### [Problem statement]
Lines from the listing below that contain the string "Pastore" are to be reported.

.....

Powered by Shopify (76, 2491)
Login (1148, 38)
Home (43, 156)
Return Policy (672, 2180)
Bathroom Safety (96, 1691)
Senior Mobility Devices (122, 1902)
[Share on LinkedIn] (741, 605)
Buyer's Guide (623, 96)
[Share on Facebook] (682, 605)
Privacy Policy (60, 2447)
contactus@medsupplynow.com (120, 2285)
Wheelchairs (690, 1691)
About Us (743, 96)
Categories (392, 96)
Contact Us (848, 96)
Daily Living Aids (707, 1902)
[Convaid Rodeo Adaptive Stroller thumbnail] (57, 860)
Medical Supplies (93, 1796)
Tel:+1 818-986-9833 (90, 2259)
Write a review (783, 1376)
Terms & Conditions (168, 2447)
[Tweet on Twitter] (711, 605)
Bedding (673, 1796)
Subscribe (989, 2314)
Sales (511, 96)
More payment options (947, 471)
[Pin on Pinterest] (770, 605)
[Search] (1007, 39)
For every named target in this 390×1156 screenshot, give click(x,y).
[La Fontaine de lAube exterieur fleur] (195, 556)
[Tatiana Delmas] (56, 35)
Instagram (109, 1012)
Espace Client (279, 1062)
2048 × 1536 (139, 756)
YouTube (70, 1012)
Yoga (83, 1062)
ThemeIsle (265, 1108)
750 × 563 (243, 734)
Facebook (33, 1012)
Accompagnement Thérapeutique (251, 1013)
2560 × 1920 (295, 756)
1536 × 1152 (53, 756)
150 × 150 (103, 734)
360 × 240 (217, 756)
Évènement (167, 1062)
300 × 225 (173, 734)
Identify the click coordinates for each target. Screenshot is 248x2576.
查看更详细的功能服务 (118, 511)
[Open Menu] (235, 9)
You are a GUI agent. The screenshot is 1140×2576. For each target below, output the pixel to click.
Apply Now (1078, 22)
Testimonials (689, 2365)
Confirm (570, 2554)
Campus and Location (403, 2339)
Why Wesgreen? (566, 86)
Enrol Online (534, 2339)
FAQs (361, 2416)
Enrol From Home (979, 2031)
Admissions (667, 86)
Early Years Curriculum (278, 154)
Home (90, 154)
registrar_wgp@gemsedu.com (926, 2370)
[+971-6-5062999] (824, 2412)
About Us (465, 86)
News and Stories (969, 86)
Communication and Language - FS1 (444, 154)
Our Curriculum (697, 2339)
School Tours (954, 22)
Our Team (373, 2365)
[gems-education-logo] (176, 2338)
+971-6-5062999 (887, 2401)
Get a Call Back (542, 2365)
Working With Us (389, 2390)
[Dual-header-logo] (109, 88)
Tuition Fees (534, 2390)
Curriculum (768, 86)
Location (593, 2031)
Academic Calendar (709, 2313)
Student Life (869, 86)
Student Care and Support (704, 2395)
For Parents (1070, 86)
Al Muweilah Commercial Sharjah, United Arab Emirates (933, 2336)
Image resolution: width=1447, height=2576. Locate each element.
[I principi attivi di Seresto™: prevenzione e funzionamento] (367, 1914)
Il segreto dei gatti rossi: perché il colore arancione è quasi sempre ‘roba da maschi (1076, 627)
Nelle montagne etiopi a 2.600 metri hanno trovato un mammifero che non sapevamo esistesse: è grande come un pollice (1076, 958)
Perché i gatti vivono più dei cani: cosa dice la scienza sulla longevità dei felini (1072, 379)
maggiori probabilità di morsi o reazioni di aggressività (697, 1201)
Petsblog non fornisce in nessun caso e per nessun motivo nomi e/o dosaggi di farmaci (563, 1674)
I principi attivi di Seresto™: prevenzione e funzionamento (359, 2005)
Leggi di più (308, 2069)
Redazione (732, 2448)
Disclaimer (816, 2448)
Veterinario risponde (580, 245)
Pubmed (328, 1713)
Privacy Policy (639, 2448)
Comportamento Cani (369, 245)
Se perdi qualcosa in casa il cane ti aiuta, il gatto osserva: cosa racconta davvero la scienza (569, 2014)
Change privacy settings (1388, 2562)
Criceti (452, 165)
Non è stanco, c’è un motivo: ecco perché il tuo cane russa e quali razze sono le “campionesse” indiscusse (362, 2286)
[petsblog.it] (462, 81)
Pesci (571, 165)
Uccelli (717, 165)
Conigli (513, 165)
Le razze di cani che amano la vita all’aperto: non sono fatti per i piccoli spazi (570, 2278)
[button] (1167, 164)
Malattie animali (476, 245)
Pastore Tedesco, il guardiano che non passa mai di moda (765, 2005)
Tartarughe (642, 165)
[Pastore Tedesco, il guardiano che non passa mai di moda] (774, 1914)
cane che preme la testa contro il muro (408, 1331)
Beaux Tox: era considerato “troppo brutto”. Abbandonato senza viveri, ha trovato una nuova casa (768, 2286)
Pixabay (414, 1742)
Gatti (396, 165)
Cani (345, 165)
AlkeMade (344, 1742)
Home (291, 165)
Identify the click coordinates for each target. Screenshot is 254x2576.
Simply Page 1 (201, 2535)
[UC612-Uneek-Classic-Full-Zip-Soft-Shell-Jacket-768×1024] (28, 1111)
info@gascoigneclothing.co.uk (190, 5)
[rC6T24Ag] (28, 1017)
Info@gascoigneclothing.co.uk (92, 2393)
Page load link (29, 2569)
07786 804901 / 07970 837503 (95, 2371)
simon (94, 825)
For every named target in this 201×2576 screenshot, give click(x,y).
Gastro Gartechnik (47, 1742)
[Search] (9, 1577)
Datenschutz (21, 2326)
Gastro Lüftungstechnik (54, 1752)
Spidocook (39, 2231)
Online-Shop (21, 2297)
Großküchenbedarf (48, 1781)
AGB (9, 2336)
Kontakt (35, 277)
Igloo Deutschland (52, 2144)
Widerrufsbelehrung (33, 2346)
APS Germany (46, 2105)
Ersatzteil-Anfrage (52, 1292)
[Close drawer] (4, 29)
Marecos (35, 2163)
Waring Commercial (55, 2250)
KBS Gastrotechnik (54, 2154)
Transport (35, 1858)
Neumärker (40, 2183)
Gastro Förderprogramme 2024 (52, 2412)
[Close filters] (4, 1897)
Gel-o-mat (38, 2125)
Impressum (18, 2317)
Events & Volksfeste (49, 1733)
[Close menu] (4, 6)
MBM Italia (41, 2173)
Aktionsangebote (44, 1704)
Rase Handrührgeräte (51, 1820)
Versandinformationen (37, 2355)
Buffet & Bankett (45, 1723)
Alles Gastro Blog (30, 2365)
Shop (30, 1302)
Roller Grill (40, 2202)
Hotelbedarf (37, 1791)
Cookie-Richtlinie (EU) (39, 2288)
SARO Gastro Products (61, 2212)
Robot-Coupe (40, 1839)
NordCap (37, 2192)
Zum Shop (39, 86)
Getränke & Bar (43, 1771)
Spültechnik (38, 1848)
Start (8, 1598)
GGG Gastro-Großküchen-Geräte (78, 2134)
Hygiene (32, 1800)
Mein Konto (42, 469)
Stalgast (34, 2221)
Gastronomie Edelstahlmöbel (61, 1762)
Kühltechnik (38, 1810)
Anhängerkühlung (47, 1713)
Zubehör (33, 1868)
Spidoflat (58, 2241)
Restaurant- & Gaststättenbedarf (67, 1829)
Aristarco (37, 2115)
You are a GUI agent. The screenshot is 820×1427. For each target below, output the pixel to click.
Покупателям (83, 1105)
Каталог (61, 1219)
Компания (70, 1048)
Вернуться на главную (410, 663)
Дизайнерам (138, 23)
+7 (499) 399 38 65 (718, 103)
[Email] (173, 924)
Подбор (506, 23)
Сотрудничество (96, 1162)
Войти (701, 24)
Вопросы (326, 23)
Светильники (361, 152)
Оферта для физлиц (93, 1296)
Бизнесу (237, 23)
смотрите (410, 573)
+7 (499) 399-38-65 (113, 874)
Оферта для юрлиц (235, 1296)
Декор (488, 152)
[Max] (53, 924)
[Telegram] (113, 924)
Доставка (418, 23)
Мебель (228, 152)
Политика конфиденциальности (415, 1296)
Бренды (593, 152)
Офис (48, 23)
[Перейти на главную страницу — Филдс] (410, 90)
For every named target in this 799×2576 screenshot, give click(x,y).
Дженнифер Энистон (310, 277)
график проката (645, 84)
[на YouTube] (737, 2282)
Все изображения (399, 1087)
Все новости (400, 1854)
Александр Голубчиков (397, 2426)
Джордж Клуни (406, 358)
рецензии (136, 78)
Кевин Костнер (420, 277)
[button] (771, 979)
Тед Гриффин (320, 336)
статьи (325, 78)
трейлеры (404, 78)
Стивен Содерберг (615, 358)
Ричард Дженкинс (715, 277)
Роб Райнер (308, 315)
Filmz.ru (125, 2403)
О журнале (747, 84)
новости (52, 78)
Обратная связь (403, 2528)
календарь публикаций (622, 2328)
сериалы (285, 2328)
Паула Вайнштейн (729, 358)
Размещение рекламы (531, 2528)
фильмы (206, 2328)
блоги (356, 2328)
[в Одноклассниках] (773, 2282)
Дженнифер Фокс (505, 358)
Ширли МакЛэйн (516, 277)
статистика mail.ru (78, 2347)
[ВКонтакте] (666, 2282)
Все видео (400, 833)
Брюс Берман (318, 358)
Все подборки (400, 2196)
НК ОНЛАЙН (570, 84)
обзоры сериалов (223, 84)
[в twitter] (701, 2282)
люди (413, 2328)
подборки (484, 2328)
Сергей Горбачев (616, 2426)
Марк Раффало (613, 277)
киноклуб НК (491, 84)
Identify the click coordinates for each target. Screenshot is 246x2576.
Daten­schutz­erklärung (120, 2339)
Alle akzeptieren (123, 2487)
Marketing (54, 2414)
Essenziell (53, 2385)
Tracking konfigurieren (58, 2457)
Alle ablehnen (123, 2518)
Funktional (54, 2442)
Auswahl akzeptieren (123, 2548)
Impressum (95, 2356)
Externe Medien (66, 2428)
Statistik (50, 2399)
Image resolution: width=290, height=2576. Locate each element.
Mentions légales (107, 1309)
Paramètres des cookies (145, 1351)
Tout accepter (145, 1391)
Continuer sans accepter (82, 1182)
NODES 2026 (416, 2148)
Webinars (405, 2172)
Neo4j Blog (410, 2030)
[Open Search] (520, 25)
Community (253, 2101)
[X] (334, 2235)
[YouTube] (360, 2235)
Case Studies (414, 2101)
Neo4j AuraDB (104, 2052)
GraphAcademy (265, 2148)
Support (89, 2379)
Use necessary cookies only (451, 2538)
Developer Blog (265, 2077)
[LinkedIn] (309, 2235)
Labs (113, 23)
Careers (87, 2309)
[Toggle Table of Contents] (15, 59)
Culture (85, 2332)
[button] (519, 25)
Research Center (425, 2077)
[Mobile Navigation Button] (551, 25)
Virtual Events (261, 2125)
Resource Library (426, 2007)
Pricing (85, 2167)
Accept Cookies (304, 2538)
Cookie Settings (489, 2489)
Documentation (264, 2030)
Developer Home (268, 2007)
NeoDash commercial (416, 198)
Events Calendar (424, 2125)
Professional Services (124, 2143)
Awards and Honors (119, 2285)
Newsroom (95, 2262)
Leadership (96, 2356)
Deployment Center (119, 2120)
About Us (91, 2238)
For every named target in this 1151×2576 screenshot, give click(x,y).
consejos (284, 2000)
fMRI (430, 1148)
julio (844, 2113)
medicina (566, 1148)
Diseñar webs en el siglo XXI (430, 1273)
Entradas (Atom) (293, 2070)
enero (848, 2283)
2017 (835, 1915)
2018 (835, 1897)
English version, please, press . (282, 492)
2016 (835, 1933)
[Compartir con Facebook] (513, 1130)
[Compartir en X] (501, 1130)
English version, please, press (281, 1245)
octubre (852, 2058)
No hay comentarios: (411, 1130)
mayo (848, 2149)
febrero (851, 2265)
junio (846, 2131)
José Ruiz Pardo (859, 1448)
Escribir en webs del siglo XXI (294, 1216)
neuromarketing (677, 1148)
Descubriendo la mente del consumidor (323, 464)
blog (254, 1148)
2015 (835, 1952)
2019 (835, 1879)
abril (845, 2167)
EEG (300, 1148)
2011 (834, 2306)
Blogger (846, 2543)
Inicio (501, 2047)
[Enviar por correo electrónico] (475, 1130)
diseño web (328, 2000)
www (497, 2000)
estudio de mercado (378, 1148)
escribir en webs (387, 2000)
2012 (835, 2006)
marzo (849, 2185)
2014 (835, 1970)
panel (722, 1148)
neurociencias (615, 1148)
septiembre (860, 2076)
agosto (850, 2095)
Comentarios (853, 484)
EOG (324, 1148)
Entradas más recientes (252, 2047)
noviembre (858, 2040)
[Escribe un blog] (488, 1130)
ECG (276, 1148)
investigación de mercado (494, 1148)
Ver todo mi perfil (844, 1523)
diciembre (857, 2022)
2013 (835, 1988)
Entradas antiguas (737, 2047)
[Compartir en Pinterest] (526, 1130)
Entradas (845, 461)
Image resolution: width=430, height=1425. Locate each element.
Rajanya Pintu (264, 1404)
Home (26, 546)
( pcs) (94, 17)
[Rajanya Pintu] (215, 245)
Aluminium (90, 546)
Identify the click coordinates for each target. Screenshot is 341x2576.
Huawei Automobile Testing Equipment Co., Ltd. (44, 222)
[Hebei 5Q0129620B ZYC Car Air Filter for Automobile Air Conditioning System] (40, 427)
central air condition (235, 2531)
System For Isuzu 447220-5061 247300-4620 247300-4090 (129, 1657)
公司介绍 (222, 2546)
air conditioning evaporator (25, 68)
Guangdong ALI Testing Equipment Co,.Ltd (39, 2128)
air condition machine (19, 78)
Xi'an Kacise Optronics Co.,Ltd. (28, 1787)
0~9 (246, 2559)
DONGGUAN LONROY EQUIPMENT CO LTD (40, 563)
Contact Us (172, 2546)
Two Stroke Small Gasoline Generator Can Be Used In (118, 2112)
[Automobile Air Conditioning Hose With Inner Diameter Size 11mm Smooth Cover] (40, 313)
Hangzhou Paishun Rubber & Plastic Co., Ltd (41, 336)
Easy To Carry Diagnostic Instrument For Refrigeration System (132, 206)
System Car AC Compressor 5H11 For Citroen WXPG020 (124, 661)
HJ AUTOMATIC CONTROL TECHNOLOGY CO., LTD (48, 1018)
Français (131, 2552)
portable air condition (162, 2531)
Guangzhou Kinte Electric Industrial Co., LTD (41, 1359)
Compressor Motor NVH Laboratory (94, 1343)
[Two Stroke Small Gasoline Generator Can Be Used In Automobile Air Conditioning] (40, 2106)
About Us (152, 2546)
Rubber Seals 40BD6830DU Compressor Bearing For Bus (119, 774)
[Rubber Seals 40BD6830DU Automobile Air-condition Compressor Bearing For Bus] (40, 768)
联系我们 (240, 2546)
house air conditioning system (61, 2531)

.....

### [Result of the exercise]
Pastore Tedesco, il guardiano che non passa mai di moda (765, 2005)
[Pastore Tedesco, il guardiano che non passa mai di moda] (774, 1914)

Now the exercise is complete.